*** Working data

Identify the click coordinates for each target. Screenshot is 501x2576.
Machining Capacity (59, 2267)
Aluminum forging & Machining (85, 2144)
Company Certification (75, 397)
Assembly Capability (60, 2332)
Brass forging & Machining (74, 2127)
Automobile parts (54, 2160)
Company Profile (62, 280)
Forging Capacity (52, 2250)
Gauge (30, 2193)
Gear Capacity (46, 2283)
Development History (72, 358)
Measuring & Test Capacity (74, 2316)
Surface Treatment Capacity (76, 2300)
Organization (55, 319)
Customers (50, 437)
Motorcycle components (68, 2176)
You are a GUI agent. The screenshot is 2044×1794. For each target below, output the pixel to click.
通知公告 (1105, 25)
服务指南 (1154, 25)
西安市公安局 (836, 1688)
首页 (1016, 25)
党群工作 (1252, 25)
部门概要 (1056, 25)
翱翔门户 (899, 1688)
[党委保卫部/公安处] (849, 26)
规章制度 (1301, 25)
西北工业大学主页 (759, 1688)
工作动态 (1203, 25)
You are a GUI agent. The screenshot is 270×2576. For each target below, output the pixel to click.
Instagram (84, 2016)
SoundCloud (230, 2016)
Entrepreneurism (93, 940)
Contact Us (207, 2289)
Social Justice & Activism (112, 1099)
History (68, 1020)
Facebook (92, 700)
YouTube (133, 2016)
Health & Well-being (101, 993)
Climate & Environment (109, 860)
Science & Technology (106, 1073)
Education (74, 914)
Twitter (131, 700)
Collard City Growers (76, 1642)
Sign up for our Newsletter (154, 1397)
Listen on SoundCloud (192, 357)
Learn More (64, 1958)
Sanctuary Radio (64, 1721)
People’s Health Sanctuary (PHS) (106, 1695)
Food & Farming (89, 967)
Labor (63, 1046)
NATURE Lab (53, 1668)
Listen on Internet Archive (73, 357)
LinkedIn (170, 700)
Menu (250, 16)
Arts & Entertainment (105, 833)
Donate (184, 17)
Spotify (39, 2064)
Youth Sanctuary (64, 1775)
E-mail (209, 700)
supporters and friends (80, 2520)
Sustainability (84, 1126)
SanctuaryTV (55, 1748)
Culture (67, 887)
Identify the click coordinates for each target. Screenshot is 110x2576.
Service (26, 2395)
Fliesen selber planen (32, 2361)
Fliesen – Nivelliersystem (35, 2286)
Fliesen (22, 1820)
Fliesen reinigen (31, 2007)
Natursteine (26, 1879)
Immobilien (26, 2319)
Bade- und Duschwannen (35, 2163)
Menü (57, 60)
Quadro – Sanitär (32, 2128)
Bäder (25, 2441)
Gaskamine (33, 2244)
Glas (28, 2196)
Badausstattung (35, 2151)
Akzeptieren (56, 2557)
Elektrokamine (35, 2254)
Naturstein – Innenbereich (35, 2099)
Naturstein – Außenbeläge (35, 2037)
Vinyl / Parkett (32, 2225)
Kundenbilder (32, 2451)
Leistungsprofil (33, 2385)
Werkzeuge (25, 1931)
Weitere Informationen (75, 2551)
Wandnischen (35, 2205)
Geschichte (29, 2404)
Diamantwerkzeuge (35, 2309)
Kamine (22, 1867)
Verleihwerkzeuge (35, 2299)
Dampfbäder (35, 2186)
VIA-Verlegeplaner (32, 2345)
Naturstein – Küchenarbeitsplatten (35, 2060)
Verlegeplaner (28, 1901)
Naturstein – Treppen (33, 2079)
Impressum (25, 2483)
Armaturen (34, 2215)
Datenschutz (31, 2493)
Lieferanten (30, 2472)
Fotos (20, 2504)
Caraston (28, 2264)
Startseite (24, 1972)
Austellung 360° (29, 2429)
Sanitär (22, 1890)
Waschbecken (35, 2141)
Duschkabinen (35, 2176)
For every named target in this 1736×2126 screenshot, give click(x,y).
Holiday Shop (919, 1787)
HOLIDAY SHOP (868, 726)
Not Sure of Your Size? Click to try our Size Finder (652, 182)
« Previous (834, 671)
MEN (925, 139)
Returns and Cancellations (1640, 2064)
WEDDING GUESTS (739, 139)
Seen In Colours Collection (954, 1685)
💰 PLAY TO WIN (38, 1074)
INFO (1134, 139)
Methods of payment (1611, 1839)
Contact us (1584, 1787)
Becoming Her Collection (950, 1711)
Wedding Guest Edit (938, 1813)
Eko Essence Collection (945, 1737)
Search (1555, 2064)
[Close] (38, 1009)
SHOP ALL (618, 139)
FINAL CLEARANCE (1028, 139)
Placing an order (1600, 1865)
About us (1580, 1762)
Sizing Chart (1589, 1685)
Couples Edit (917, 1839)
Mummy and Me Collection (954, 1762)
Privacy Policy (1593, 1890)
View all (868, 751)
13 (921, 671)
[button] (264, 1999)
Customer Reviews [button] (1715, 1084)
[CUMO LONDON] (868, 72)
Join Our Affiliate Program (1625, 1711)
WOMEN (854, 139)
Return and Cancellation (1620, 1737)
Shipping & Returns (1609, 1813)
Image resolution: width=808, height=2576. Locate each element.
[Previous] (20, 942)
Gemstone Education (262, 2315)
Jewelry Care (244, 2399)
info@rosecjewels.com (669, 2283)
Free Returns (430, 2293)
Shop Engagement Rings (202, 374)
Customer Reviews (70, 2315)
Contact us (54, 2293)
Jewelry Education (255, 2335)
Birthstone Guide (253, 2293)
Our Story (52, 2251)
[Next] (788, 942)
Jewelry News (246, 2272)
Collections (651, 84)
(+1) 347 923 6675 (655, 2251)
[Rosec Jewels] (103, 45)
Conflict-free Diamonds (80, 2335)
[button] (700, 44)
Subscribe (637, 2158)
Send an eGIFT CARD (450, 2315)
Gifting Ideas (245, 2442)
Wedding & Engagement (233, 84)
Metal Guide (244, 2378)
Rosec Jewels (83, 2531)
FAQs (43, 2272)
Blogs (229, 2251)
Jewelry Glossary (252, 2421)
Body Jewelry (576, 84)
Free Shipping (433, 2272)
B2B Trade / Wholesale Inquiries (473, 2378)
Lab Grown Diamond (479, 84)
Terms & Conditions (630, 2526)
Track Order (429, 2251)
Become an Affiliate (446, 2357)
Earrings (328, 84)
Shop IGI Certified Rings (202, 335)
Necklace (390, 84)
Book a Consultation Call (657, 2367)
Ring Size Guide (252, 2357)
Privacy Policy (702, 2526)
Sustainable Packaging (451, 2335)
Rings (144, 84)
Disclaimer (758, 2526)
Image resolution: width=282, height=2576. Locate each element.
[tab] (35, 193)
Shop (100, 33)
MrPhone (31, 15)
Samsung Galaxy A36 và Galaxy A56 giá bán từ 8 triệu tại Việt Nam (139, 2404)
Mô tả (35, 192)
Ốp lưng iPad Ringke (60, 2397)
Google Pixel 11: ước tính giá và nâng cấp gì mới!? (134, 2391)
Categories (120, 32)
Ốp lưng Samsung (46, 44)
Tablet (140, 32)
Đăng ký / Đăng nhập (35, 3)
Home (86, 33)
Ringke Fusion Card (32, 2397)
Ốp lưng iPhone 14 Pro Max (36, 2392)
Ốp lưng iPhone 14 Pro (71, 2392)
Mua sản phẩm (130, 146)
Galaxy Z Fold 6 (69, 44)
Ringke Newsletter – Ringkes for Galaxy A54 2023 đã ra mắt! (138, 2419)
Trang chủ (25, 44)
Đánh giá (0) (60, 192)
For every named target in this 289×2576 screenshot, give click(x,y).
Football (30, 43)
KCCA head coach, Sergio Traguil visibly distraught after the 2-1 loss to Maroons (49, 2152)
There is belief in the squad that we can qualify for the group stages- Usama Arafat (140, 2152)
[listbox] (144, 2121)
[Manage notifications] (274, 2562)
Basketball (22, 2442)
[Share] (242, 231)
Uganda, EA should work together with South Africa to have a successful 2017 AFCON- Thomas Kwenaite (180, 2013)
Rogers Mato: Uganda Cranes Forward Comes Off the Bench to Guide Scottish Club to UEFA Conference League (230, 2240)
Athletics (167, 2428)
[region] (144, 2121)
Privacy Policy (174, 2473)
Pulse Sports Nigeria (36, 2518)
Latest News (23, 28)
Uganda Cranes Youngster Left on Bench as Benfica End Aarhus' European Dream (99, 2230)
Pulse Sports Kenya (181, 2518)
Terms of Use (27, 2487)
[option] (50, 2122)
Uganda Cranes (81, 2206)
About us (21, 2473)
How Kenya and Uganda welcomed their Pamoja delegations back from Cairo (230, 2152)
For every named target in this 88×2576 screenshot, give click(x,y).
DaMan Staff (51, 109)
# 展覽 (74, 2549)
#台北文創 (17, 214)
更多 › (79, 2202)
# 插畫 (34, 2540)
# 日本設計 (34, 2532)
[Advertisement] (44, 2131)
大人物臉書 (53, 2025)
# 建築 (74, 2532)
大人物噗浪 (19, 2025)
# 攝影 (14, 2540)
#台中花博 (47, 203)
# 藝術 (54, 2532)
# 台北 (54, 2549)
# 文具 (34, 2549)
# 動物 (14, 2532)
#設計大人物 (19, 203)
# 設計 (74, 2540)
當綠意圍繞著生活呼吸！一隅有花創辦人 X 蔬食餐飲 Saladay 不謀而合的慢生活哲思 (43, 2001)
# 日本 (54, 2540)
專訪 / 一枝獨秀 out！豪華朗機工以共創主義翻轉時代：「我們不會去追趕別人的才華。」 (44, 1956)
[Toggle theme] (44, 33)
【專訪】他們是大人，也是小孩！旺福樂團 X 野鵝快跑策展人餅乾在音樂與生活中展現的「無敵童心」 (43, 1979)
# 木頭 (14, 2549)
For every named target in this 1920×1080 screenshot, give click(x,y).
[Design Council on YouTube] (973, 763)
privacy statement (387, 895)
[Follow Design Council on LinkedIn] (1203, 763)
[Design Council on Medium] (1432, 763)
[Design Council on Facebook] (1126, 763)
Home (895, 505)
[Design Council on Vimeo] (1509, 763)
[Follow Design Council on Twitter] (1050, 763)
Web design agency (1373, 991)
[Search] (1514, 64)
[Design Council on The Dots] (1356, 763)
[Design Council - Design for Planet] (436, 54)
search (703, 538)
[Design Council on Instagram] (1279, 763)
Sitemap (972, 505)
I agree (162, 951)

******

__Instructions for the task__
Once the line containing "[Design Council on YouTube] (973, 763)" is found, print it and every line after it through the end of the listing, exactly and alone.

__Result__
[Design Council on YouTube] (973, 763)
privacy statement (387, 895)
[Follow Design Council on LinkedIn] (1203, 763)
[Design Council on Medium] (1432, 763)
[Design Council on Facebook] (1126, 763)
Home (895, 505)
[Design Council on Vimeo] (1509, 763)
[Follow Design Council on Twitter] (1050, 763)
Web design agency (1373, 991)
[Search] (1514, 64)
[Design Council on The Dots] (1356, 763)
[Design Council - Design for Planet] (436, 54)
search (703, 538)
[Design Council on Instagram] (1279, 763)
Sitemap (972, 505)
I agree (162, 951)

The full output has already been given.